• **Lesetext**
Einen sprunghaften Anstieg bei der Zahl der Krankschreibungen aus psychischer Ursache meldet eine große bundesweite Krankenkasse. Was hinter den Zahlen steckt.

Immer mehr Menschen sind belastet von Depressionen, Belastungsreaktionen und anderen seelischen Problemen – und das hat Auswirkungen auch auf die Arbeitswelt. Das legen Daten der KKH Kaufmännische Krankenkasse nahe, bei der bundesweit rund 1,6 Millionen Menschen versichert sind. Demnach ist die Zahl der Krankschreibungen von Berufstätigen aus psychischer Ursache im ersten Halbjahr 2023 rasant gestiegen.

Im gesamten Jahr 2022 kamen auf 100 Versicherte 339 Fehltage. Im ersten Halbjahr 2023 waren es bereits fast genauso viele, nämlich 303. Einen so starken Anstieg gab es in der jüngeren Vergangenheit zuvor nicht. Im Jahr 2019, also vor der Corona-Pandemie, waren es rund 274 Fehltage.

43
Prozent der erwerbstätigen Versicherten fühlen sich oft gestresst.

Entsprechend stieg auch die Arbeitsunfähigkeitsquote, also die Zahl der Krankschreibungen im Verhältnis zu den berufstätigen Versicherten: Im ersten Halbjahr 2022 lag sie noch bei 3,9 Prozent, im ersten Halbjahr 2023 bei 5,2 Prozent.

Am häufigsten diagnostiziert wurden akute Belastungsreaktionen und Anpassungsstörungen, also Schwierigkeiten, mit belastenden Lebenssituationen umzugehen (zusammen 40,9 Prozent). Zweithäufigste Ursache der Krankschreibung sind depressive Episoden (17,1 Prozent).

• **Angezeigte Auflistung**
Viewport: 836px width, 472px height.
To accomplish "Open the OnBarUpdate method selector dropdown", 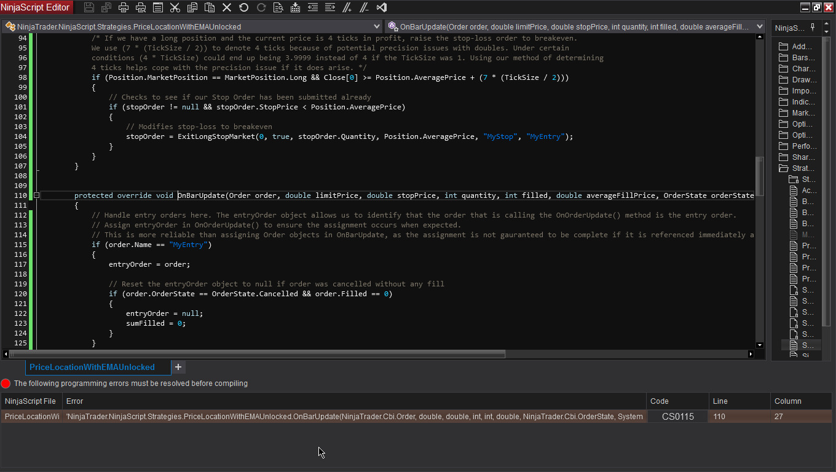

• **Aufgabe**
Entnimm dem Text über psychisch bedingte Krankschreibungen wörtlich die Stelle, die mit „Im gesamten Jahr“ beginnt und bis einschließlich „Episoden (17,1 Prozent).“ reicht.

• **Antwortfeld**
Im gesamten Jahr 2022 kamen auf 100 Versicherte 339 Fehltage. Im ersten Halbjahr 2023 waren es bereits fast genauso viele, nämlich 303. Einen so starken Anstieg gab es in der jüngeren Vergangenheit zuvor nicht. Im Jahr 2019, also vor der Corona-Pandemie, waren es rund 274 Fehltage.

43
Prozent der erwerbstätigen Versicherten fühlen sich oft gestresst.

Entsprechend stieg auch die Arbeitsunfähigkeitsquote, also die Zahl der Krankschreibungen im Verhältnis zu den berufstätigen Versicherten: Im ersten Halbjahr 2022 lag sie noch bei 3,9 Prozent, im ersten Halbjahr 2023 bei 5,2 Prozent.

Am häufigsten diagnostiziert wurden akute Belastungsreaktionen und Anpassungsstörungen, also Schwierigkeiten, mit belastenden Lebenssituationen umzugehen (zusammen 40,9 Prozent). Zweithäufigste Ursache der Krankschreibung sind depressive Episoden (17,1 Prozent).